Experimental study on the size effect and anisotropy in mechanical properties of fractured rock mass based on 3D printing

Abstract

The size effect and anisotropy of fractured rock mass mechanical parameters are difficult problems to solve in the field of engineering. This study taken full advantage of sand 3D printing technology to batch-reproduce complex structures and prepare rock-like specimens with different sizes and rotation directions. The size effect and anisotropy of the fractured rock mass were investigated. Digital image correlation was used to conduct noncontact full-field observations of the specimen. The results showed that the sand 3D printing specimens have the advantages of high precision and brittleness and can reproduce the deformations and failure processes of natural rock. The compressive strength and failure mode of the fractured rock have significant size effect characteristics.

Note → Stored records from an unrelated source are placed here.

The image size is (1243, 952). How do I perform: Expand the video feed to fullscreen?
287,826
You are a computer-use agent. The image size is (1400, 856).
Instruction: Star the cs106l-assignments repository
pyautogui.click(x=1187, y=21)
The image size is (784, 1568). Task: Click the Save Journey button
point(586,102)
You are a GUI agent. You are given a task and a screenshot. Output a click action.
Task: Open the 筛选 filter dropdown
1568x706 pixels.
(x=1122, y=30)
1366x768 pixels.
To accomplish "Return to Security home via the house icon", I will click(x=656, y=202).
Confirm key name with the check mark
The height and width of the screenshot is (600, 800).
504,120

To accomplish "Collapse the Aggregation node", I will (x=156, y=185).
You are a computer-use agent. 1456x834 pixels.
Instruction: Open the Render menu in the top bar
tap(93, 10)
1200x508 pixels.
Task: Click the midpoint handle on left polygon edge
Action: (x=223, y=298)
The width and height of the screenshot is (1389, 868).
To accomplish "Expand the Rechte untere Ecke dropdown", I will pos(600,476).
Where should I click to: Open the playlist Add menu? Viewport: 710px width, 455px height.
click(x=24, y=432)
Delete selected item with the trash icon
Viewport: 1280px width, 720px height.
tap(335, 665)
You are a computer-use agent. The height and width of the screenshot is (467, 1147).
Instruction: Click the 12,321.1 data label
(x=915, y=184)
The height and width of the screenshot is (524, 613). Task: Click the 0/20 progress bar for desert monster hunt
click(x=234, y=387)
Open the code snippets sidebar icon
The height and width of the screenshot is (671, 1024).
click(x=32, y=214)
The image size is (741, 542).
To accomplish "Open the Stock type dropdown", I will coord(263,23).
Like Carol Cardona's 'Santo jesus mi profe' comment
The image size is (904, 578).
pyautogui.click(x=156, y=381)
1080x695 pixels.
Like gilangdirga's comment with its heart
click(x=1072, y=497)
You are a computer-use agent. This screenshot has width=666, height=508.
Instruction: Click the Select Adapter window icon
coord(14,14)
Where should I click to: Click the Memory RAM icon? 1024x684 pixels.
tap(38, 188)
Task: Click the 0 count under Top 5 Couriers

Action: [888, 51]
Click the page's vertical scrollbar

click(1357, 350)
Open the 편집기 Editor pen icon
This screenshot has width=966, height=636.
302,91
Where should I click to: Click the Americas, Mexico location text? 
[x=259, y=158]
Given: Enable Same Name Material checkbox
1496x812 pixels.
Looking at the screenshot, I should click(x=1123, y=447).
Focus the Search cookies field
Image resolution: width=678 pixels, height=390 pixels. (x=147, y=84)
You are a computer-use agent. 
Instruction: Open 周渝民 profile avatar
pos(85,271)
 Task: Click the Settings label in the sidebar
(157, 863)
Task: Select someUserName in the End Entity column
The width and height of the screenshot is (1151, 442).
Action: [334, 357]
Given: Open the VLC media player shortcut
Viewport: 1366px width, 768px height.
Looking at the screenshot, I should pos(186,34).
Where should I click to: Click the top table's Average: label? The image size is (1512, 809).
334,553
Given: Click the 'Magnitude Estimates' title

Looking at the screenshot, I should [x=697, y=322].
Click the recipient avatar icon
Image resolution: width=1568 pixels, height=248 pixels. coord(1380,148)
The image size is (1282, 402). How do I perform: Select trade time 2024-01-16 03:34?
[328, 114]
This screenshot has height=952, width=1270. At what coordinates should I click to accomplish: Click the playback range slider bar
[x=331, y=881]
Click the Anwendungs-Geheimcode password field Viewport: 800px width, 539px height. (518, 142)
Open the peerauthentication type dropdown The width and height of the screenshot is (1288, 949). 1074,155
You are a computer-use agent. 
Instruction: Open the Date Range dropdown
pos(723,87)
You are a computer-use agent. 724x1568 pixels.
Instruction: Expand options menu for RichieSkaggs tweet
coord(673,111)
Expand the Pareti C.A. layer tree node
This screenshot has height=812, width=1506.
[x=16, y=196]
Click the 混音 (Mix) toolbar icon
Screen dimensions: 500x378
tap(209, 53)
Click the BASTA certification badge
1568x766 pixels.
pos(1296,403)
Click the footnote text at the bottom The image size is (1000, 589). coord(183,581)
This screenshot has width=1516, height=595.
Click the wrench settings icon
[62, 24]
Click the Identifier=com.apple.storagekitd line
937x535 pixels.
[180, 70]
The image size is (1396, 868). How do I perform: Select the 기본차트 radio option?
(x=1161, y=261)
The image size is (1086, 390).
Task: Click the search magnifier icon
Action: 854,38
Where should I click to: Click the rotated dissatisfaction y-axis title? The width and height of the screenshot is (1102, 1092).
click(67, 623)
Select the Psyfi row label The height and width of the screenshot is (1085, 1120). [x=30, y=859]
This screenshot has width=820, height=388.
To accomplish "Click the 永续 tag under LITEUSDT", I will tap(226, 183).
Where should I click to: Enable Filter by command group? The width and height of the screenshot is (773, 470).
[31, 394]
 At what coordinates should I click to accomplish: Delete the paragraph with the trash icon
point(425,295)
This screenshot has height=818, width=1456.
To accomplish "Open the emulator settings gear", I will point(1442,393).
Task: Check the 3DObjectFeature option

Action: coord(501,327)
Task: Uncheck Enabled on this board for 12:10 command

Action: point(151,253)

Assessing the size effect on the compressive strength of the specimen, 100 × 100 mm is the mechanical representative elementary volume (mREV) scale. The compressive strength and failure mode of the fractured rock under the mREV scale show obvious anisotropy. Based on the size effect of fracture density, 80 × 80 mm was identified as the geometric representative elementary volume (gREV) scale. The gREV scale was smaller than and close to the mREV scale was found. In addition, the differentiation rate of standard deviation (DRSD) is defined to provide information on the dispersion of the strain field and the precursor information of crack initiation during the deformation and fracture of the rock mass. This study provides a new method for laboratory experimental studies on the size effect and anisotropy of complex fractured rock masses from the perspective of 3D printing.